Task to carry out ▸ Restate word for word the lines of the data below, from the first through the one that has "Given: Click the Security shield icon".

Records contained in a dataset:
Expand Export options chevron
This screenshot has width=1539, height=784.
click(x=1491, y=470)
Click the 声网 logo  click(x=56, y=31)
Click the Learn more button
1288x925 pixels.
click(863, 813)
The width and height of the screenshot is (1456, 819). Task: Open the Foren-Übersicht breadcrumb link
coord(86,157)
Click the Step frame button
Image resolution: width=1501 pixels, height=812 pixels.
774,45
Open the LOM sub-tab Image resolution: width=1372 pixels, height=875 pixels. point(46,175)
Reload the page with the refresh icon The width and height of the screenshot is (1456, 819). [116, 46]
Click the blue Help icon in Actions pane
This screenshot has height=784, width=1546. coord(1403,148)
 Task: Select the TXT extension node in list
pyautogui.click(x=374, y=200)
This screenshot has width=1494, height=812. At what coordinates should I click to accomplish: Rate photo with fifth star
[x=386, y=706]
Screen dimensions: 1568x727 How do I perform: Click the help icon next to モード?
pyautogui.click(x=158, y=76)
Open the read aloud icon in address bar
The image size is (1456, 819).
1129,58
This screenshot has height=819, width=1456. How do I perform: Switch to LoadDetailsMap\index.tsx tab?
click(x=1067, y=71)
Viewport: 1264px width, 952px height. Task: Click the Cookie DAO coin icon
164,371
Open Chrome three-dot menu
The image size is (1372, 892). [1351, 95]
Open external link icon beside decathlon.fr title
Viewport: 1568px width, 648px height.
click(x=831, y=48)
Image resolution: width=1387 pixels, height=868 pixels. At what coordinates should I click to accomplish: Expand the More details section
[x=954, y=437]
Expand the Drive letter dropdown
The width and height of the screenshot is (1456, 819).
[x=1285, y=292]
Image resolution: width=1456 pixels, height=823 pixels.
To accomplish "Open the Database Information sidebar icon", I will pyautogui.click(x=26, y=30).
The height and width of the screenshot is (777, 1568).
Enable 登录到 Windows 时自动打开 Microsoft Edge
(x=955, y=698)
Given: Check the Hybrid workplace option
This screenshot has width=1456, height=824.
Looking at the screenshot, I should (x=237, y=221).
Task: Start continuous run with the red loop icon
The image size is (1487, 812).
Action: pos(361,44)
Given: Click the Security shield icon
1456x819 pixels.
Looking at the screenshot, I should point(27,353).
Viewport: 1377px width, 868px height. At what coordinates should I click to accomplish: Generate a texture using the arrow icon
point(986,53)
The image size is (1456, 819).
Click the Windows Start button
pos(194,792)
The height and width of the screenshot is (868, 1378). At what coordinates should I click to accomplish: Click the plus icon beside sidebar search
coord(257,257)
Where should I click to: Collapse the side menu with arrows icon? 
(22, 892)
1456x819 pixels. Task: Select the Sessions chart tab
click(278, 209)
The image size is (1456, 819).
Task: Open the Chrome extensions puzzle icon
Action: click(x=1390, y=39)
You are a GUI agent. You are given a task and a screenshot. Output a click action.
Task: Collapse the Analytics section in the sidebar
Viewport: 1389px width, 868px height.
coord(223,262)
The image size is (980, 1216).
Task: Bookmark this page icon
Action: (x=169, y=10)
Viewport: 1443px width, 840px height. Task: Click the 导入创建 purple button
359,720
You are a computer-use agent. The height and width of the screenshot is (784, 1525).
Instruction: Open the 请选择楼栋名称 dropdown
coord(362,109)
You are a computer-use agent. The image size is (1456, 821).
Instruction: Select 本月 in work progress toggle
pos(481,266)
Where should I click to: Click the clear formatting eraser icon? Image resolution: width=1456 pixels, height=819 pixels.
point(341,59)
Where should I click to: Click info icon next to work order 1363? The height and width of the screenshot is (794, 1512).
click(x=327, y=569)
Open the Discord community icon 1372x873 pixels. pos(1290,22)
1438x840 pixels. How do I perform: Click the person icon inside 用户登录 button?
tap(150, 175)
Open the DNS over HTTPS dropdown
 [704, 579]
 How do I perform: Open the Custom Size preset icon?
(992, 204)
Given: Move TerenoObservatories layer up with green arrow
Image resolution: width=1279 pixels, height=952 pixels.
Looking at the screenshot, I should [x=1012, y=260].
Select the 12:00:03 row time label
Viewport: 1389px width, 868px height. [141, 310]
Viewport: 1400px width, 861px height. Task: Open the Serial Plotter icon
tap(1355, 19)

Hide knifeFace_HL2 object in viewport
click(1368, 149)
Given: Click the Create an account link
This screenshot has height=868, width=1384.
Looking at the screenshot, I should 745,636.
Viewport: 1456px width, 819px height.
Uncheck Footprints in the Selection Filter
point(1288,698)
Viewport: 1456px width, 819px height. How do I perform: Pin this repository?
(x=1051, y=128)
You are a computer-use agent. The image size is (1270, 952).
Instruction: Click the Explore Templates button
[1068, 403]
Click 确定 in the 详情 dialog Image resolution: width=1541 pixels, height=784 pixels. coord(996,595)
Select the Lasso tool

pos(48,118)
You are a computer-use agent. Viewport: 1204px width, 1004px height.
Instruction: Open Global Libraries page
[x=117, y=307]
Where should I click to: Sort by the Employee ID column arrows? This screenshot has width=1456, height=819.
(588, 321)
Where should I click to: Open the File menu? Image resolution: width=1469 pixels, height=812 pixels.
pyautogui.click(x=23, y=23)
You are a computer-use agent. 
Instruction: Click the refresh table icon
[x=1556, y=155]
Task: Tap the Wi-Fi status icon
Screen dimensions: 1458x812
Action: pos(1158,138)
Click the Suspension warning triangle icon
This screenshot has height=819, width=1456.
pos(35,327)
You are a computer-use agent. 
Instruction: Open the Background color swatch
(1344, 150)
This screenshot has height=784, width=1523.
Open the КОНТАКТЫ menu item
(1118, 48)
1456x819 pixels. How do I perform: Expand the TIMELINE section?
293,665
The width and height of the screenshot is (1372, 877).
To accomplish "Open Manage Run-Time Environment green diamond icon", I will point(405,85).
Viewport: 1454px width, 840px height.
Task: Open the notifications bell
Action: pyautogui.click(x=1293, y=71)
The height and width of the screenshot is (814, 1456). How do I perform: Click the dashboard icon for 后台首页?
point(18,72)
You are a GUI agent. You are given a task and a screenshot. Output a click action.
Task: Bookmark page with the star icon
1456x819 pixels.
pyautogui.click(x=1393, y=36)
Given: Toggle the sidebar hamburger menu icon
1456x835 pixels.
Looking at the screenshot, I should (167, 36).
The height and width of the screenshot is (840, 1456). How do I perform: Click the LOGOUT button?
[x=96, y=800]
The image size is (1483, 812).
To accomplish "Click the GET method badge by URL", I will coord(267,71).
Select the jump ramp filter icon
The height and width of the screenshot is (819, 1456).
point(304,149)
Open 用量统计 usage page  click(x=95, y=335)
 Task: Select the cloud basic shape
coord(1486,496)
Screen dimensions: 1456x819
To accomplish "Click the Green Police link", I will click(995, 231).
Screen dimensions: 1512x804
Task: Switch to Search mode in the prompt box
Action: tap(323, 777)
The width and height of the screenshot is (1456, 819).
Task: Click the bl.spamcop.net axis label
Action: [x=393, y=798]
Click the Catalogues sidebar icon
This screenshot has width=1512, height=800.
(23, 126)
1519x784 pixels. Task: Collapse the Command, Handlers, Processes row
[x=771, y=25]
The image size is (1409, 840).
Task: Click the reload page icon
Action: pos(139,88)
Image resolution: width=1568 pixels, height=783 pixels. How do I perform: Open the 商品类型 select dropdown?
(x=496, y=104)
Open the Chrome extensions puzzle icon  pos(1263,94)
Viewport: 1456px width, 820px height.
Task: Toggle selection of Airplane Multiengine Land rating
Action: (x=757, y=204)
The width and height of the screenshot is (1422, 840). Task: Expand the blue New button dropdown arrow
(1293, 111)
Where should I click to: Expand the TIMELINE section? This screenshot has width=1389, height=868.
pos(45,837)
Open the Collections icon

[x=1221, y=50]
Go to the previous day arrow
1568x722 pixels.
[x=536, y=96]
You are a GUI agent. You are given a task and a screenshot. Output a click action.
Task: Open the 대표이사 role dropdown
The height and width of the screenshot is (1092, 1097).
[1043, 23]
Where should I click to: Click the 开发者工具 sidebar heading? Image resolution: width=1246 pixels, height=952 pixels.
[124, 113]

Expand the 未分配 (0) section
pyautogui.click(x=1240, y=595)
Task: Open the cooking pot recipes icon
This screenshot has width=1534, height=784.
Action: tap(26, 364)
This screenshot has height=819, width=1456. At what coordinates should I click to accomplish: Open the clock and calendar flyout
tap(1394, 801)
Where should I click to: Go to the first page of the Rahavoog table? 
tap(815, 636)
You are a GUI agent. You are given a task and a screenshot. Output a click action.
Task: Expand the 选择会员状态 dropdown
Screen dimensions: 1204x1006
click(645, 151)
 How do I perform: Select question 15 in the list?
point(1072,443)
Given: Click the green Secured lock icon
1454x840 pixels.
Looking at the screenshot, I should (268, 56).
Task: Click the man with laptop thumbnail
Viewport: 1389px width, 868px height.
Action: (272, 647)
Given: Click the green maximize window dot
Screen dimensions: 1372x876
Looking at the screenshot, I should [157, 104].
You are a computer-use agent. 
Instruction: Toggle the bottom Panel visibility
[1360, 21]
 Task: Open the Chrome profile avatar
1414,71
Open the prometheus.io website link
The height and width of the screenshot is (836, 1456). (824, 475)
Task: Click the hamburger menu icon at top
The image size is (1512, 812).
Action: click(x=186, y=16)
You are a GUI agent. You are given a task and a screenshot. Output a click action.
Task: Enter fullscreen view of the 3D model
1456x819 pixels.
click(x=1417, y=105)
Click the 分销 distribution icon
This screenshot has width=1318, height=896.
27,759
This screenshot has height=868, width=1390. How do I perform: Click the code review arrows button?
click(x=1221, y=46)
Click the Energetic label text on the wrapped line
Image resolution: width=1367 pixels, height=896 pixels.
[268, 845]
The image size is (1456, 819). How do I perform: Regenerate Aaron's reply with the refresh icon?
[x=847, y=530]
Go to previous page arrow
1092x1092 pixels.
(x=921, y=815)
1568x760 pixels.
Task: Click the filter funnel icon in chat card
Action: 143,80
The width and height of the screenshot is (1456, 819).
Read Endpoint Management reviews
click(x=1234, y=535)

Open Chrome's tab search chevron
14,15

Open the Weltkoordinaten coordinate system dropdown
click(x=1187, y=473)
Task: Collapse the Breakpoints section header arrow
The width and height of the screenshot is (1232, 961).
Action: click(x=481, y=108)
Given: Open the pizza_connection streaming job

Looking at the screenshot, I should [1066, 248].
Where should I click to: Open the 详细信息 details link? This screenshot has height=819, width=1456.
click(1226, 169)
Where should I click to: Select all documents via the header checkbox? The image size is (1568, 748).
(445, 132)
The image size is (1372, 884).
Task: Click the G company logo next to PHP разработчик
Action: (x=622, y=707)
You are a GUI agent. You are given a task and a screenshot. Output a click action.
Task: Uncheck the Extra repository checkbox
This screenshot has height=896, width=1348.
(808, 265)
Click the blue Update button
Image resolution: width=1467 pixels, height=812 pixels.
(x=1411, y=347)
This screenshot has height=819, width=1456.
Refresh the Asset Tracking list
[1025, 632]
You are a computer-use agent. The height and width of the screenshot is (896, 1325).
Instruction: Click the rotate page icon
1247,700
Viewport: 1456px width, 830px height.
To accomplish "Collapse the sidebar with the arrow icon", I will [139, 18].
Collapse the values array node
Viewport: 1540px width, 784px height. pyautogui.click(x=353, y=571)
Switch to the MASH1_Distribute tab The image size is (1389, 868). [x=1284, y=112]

Written answer ▸
Expand Export options chevron
This screenshot has width=1539, height=784.
click(x=1491, y=470)
Click the 声网 logo  click(x=56, y=31)
Click the Learn more button
1288x925 pixels.
click(863, 813)
The width and height of the screenshot is (1456, 819). Task: Open the Foren-Übersicht breadcrumb link
coord(86,157)
Click the Step frame button
Image resolution: width=1501 pixels, height=812 pixels.
774,45
Open the LOM sub-tab Image resolution: width=1372 pixels, height=875 pixels. point(46,175)
Reload the page with the refresh icon The width and height of the screenshot is (1456, 819). [116, 46]
Click the blue Help icon in Actions pane
This screenshot has height=784, width=1546. coord(1403,148)
 Task: Select the TXT extension node in list
pyautogui.click(x=374, y=200)
This screenshot has width=1494, height=812. At what coordinates should I click to accomplish: Rate photo with fifth star
[x=386, y=706]
Screen dimensions: 1568x727 How do I perform: Click the help icon next to モード?
pyautogui.click(x=158, y=76)
Open the read aloud icon in address bar
The image size is (1456, 819).
1129,58
This screenshot has height=819, width=1456. How do I perform: Switch to LoadDetailsMap\index.tsx tab?
click(x=1067, y=71)
Viewport: 1264px width, 952px height. Task: Click the Cookie DAO coin icon
164,371
Open Chrome three-dot menu
The image size is (1372, 892). [1351, 95]
Open external link icon beside decathlon.fr title
Viewport: 1568px width, 648px height.
click(x=831, y=48)
Image resolution: width=1387 pixels, height=868 pixels. At what coordinates should I click to accomplish: Expand the More details section
[x=954, y=437]
Expand the Drive letter dropdown
The width and height of the screenshot is (1456, 819).
[x=1285, y=292]
Image resolution: width=1456 pixels, height=823 pixels.
To accomplish "Open the Database Information sidebar icon", I will pyautogui.click(x=26, y=30).
The height and width of the screenshot is (777, 1568).
Enable 登录到 Windows 时自动打开 Microsoft Edge
(x=955, y=698)
Given: Check the Hybrid workplace option
This screenshot has width=1456, height=824.
Looking at the screenshot, I should (x=237, y=221).
Task: Start continuous run with the red loop icon
The image size is (1487, 812).
Action: pos(361,44)
Given: Click the Security shield icon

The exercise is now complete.